Background information
- Born: Richard Paul Drummie
- Occupations: Guitarist, backing vocalist
- Instruments: Vocals, guitar
- Label: Chrysalis
- Member of: Go West

= Richard Drummie =

Richard Paul Drummie is an English guitarist and backing vocalist. Drummie and Peter Cox are the founding members of the musical duo Go West.

==Career==

In 1982, Drummie and Peter Cox (musician) formed the duo Go West, with Cox as lead vocalist and Drummie on guitar and backing vocals.

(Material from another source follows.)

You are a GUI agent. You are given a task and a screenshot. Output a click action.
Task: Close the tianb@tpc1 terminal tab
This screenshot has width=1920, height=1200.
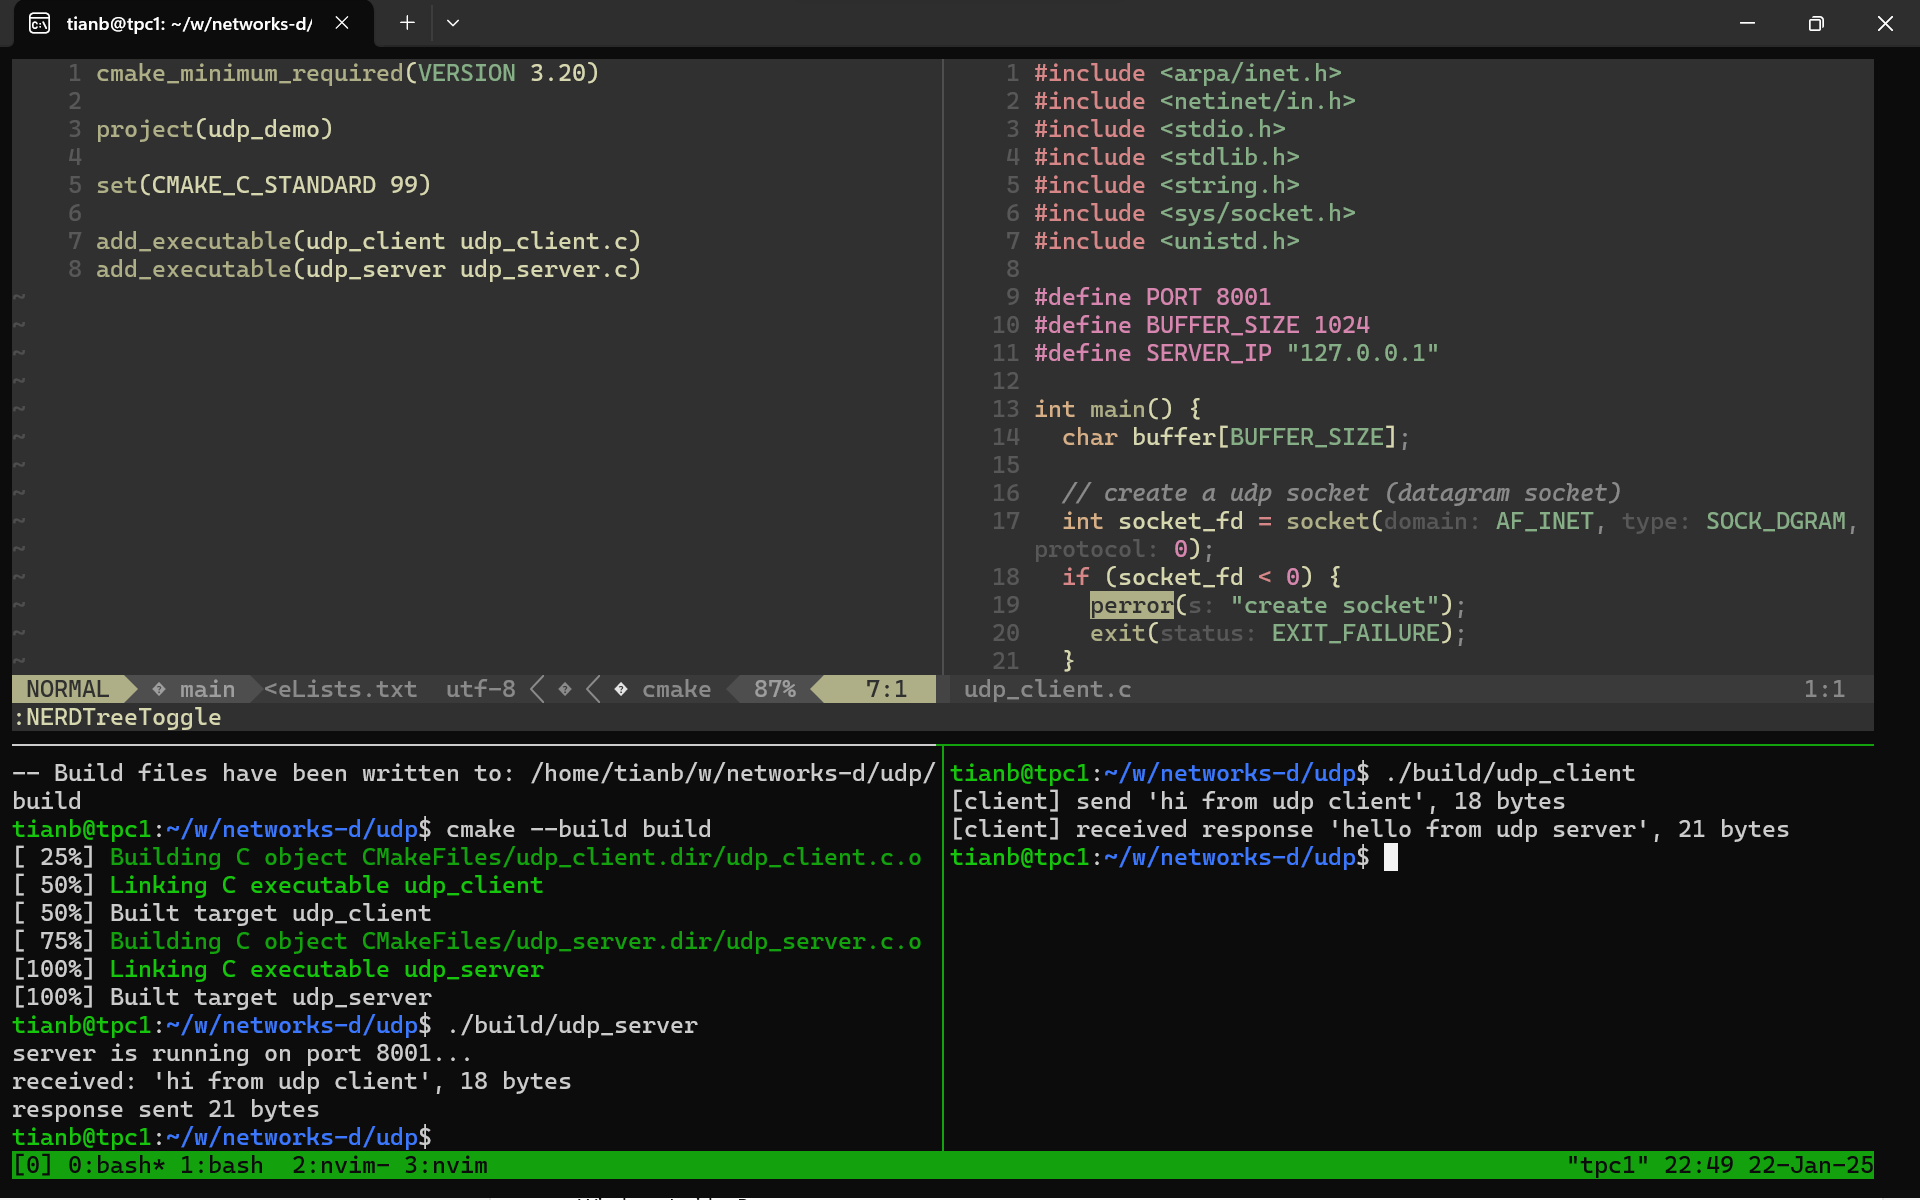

After Go West signed a deal with Chrysalis Records, "We Close Our Eyes" became a top 5 hit in the UK Singles Chart in 1985. The following year, Go West was named 'Best Newcomer' at the 1986 BRIT Awards.

Other Top 20 UK singles by Go West include "Call Me", "Goodbye Girl", and "Don't Look Down".

In 1987, the band reached the top 40 in the US with the single "Don't Look Down – The Sequel".

In 1990, Go West had a No. 8 hit in the US with "King of Wishful Thinking" from the film Pretty Woman. In 1992, the duo released their third studio album Indian Summer, which included "Faithful"; the song reached the top 20 in Canada and the United States.

As of 2026, Go West is still touring.

==Personal life==
Drummie, who grew up in Skelmersdale and Ormskirk with his grandparents, has a son and a daughter. In 1993, he and Cox moved to Los Angeles, but Drummie returned to the United Kingdom in 1996.